To a lot of people, it's big news that NHL players won't be participating in the 2018 Olympics.
But to me?
I say, "Big deal" and, yes, I'm saying that sarcastically.
Frankly, I could care less whether NHL players take to the Olympic ice and, to be honest, I never thought they should be on the Olympic stage in the first place. Granted, I'm coming to the Olympic discussion from a much different place than a lot of people – especially the younger generation who have been brought up on waving the flag for NHL superstars such as Sidney Crosby.

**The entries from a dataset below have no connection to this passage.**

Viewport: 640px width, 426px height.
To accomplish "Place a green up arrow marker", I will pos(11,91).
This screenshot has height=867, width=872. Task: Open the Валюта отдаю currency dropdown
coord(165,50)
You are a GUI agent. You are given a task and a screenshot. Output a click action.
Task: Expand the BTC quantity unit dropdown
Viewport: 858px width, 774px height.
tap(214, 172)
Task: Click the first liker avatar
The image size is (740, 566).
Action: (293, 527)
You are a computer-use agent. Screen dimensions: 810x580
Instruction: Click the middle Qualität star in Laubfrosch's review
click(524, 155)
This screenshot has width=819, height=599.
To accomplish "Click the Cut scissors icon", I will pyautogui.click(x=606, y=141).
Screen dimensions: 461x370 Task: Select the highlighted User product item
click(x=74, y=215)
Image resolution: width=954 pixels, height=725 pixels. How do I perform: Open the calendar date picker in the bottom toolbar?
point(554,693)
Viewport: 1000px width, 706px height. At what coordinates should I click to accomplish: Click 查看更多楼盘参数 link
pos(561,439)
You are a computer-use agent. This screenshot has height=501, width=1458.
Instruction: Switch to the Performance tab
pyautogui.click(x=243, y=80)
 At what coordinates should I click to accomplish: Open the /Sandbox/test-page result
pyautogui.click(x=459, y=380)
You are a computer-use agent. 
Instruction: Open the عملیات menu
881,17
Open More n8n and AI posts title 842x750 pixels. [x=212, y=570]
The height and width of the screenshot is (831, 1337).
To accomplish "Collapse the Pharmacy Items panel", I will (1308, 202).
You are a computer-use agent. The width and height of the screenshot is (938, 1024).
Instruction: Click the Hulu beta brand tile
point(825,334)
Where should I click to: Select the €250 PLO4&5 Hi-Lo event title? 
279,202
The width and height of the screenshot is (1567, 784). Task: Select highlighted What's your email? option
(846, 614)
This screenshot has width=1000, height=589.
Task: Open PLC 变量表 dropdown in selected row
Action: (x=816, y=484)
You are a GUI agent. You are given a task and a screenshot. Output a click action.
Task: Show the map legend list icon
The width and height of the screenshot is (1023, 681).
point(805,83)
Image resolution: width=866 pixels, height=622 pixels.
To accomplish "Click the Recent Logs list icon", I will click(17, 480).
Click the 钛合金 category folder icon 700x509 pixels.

When I was a young guy growing up in the Calgary area, the Olympic team was based in that city. The 1980 Olympic team lived together in a bunch of trailers on the Calgary Stampede Grounds and played a series of exhibition games leading up to the Games in Lake Placid, New York. I was lucky enough to attend a few of those pre-Olympic contests and it was a thrill to see up and coming Canadian players such as Randy Gregg and Glenn Anderson, who eventually became important parts of the Edmonton Oilers dynasty. Leading up to the 1980 Olympics, Team Canada had great success against a young American squad that was also prepping for Lake Placid. But during the Olympic tournament itself, Herb Brooks, Jim Craig and Mike Eruzione became household names, pulling off the USA's famous "Miracle on Ice" against the mighty Russians and eventually claiming the gold medal.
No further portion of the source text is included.